ClusterLabs

Open Source High Availability Cluster Stack

The ClusterLabs stack unifies a large group of Open Source projects related to High Availability into a cluster offering suitable for both small and large deployments. Together, Corosync, Pacemaker, DRBD, ScanCore, and many other projects have been enabling detection and recovery of machine and application-level failures in production clusters since 1999. The ClusterLabs stack supports practically any redundancy configuration imaginable.

Learn More

Quick Overview

Deploy

We support many deployment scenarios, from the simplest 2-node standby cluster to a 32-node active/active configuration. We can also dramatically reduce hardware costs by allowing several active/passive clusters to be combined and share a common backup node.

Monitor

We monitor the system for both hardware and software failures. In the event of a failure, we will automatically recover your application and make sure it is available from one of the remaning machines in the cluster.

Recover

After a failure, we use advanced algorithms to quickly determine the optimum locations for services based on relative node preferences and/or requirements to run with other cluster services (we call these "constraints").

Why clusters

At its core, a cluster is a distributed finite state machine capable of co-ordinating the startup and recovery of inter-related services across a set of machines.
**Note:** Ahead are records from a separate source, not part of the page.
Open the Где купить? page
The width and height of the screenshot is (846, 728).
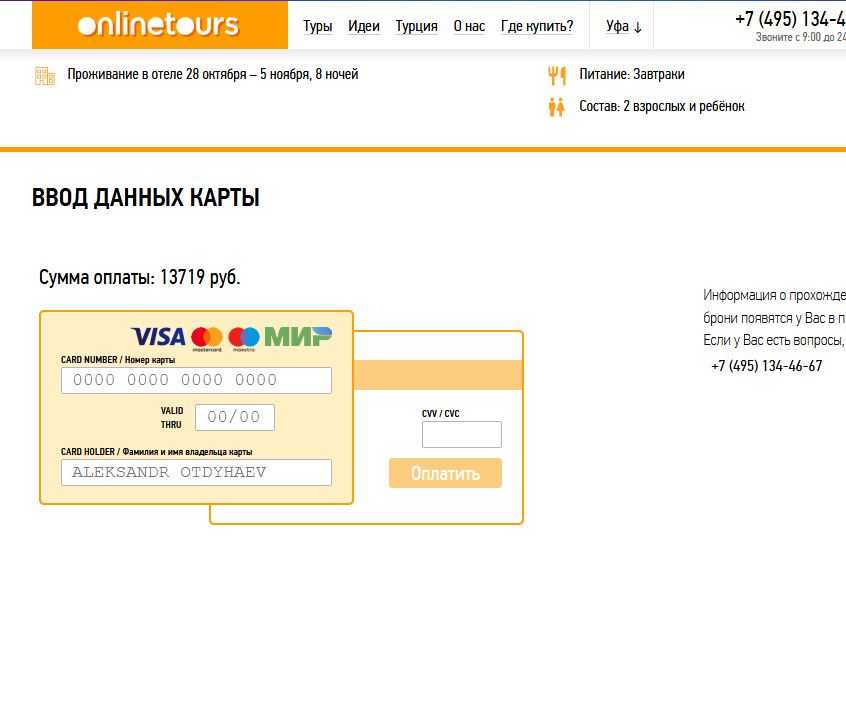click(x=537, y=26)
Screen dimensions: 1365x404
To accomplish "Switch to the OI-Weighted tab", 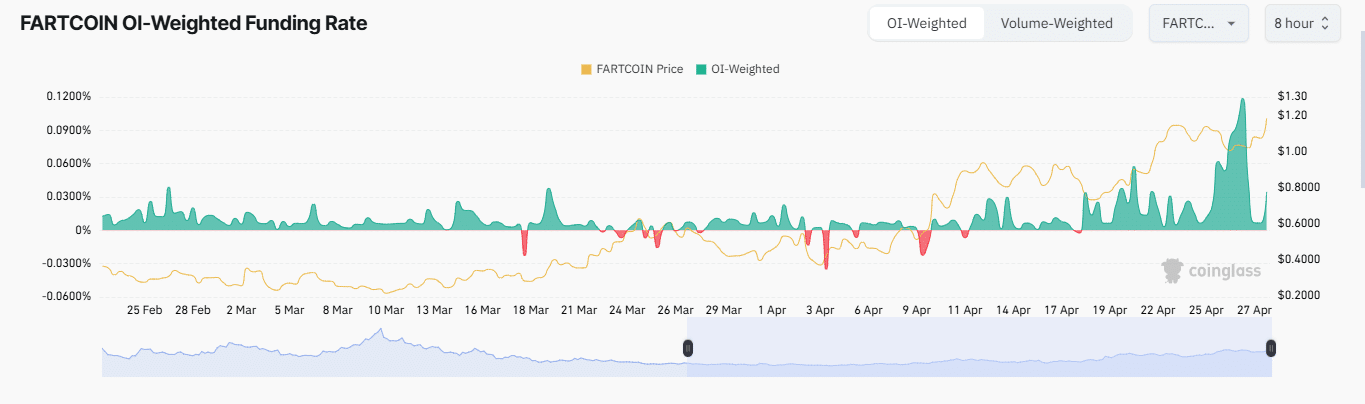I will click(x=926, y=23).
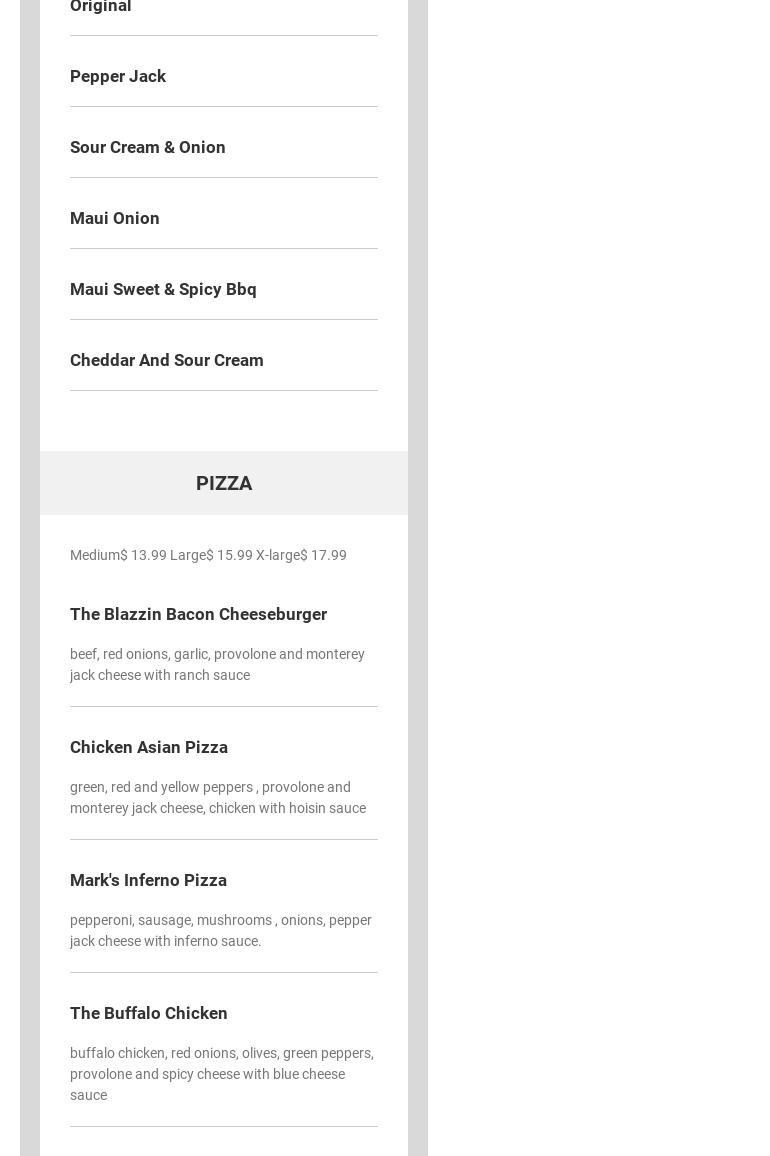The height and width of the screenshot is (1156, 770).
Task: Click the Large $15.99 price text
Action: (x=211, y=555)
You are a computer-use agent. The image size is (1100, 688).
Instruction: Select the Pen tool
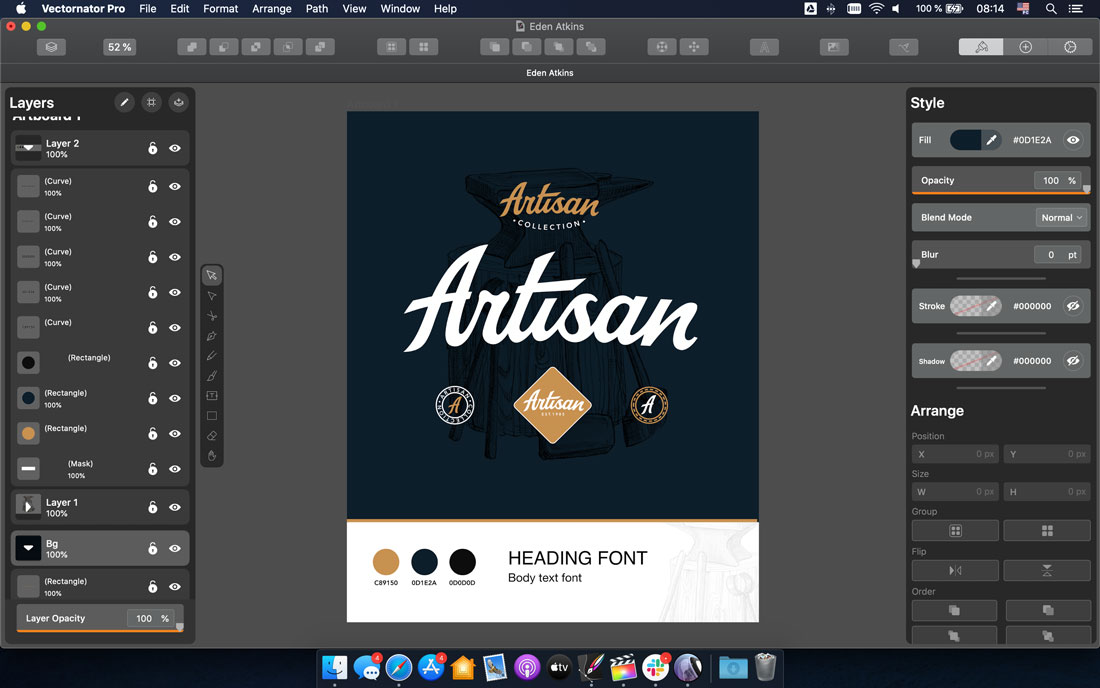pyautogui.click(x=211, y=336)
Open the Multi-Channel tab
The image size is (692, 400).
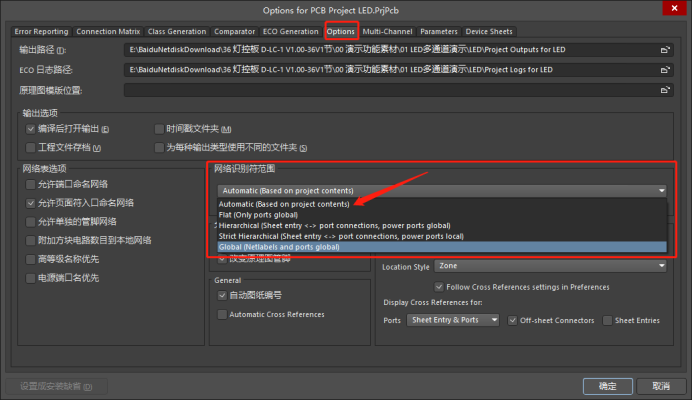click(387, 32)
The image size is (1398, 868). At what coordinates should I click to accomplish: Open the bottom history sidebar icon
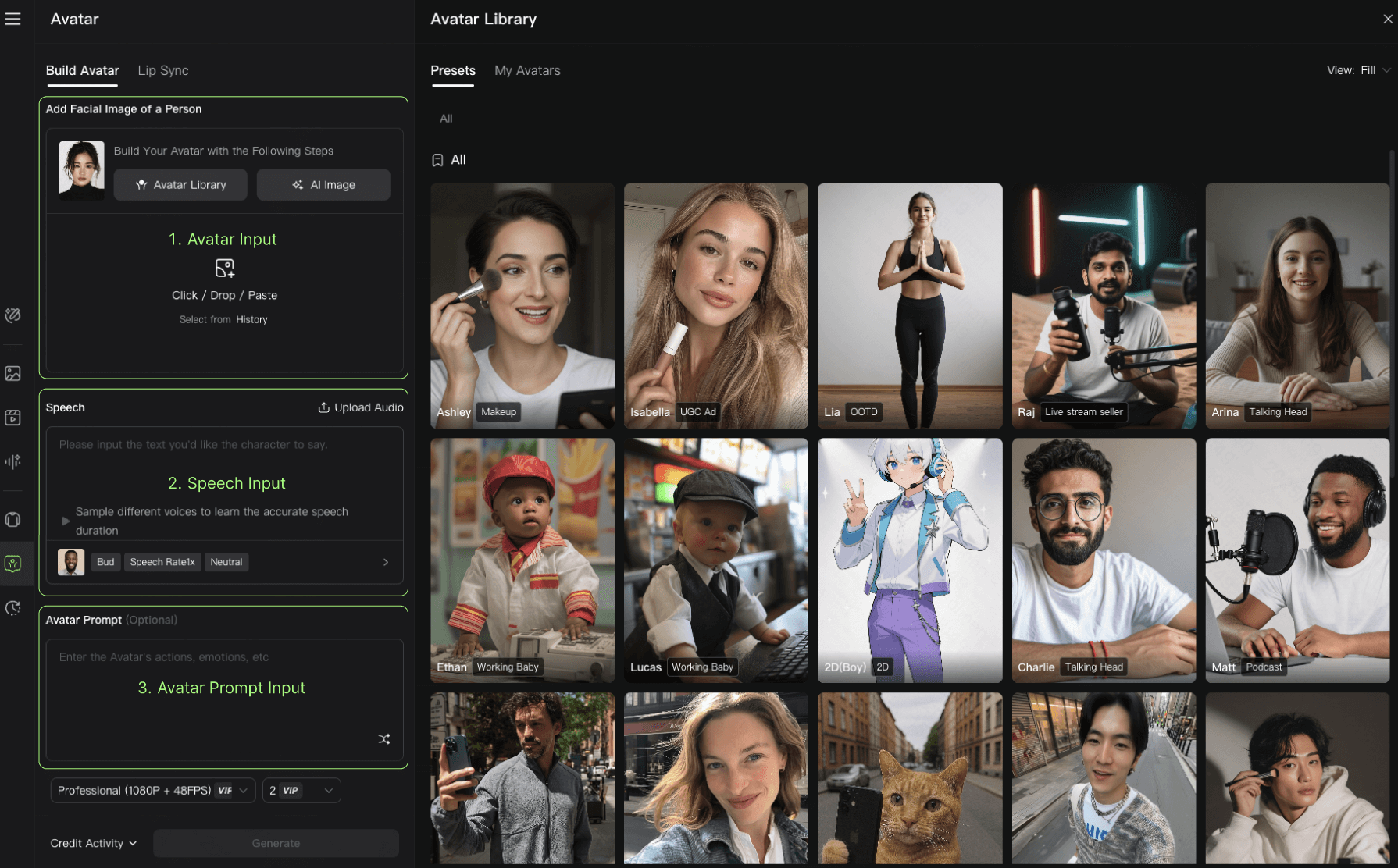(x=13, y=608)
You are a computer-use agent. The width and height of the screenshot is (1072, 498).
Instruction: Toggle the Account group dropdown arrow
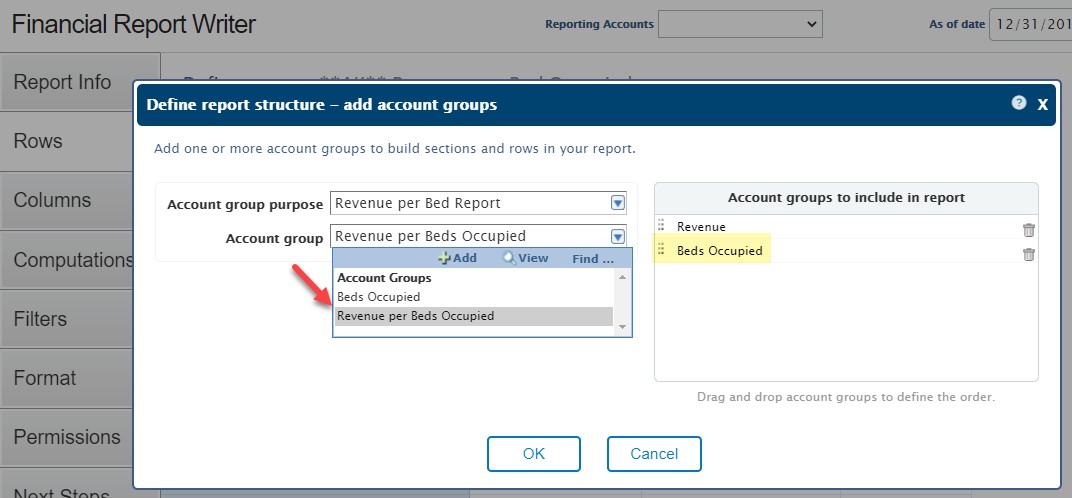coord(617,237)
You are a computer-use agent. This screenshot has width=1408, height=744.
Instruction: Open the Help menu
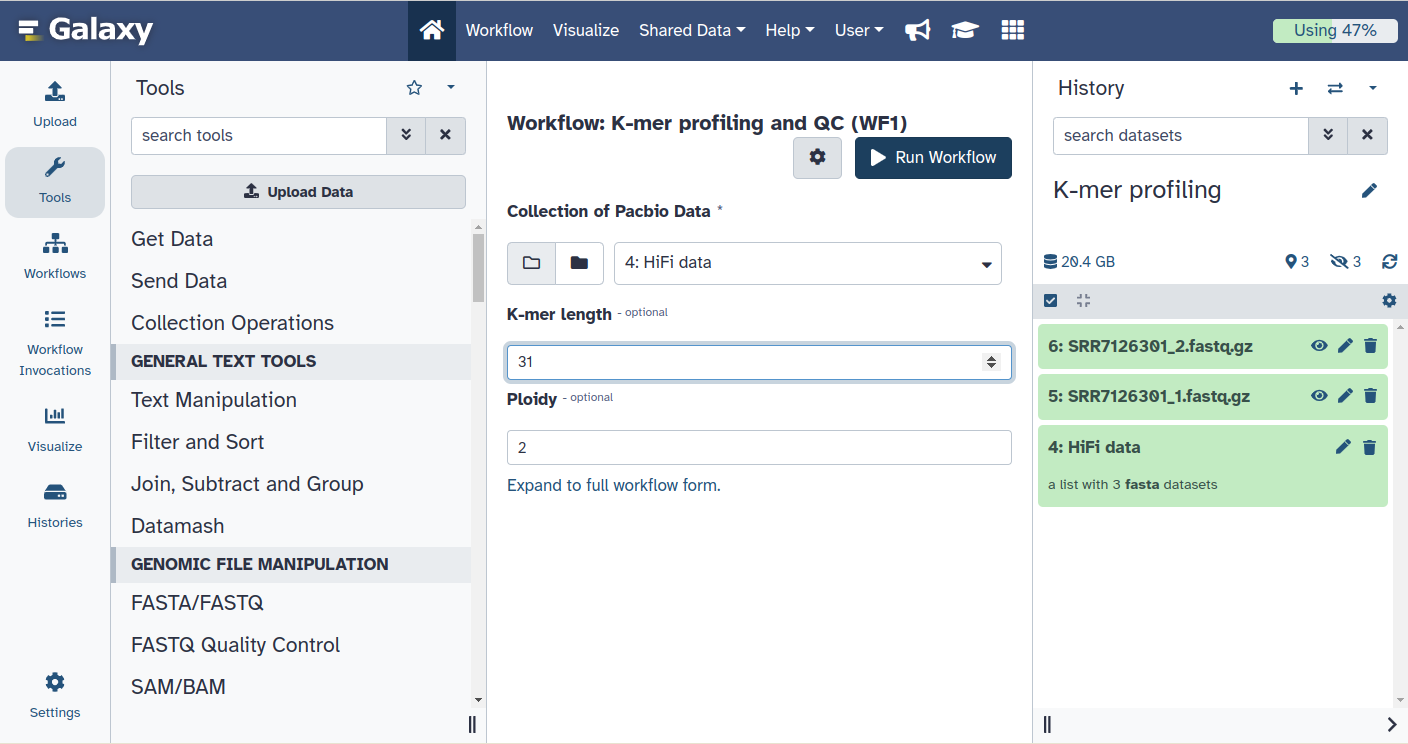pos(790,30)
System HA is possible without a cluster manager, but you save many headaches using one anyway

Even a distributed and/or replicated application that is able to survive the failure of one or more components can benefit from a higher level cluster:

awareness of other applications in the stack
a shared quorum implementation and calculation
data integrity through fencing (a non-responsive process does not imply it is not doing anything)
automated recovery of instances to ensure capacity

While SYS-V init replacements like systemd can provide deterministic recovery of a complex stack of services, the recovery is limited to one machine and lacks the context of what is happening on other machines - context that is crucial to determine the difference between a local failure, clean startup or recovery after a total site failure.

Features

The ClusterLabs stack, incorporating Corosync and Pacemaker defines an Open Source, High Availability cluster offering suitable for both small and large deployments.

Detection and recovery of machine and application-level failures
Supports practically any redundancy configuration
Supports both quorate and resource-driven clusters
Configurable strategies for dealing with quorum loss (when multiple machines fail)
Supports application startup/shutdown ordering, without requiring the applications to run on the same node
Supports applications that must or must not run on the same node
Supports applications which need to be active on multiple nodes
Supports applications with dual roles (promoted and unpromoted)
Provably correct response to any failure or cluster state. The cluster's response to any stimuli can be tested offline before the condition exists

Components

"The definitive open-source high-availability stack for the Linux platform builds upon the Pacemaker cluster resource manager."
-- LINUX Journal, "Ahead of the Pack: the Pacemaker High-Availability Stack"

A Pacemaker stack is built on five core components:

libQB - core services (logging, IPC, etc)
Corosync - Membership, messaging and quorum
Resource agents - A collection of scripts that interact with the underlying services managed by the cluster
Fencing agents - A collection of scripts that interact with network power switches and SAN devices to isolate cluster members
Pacemaker itself

We describe each of these in more detail as well as other optional components such as CLIs and GUIs.

Background

Pacemaker has been around since 2004 and is primarily a collaborative effort between Red Hat and SUSE, however we also receive considerable help and support from the folks at LinBit and the community in general.

Corosync also began life in 2004 but was then part of the OpenAIS project. It is primarily a Red Hat initiative, with considerable help and support from the folks in the community.

The core ClusterLabs team is made up of full-time developers from Australia, Austria, Canada, China, Czech Repulic, England, Germany, Sweden and the USA. Contributions to the code or documentation are always welcome.

The ClusterLabs stack ships with most modern enterprise distributions and has been deployed in many critical environments including Deutsche Flugsicherung GmbH (DFS) which uses Pacemaker to ensure its air traffic control systems are always available.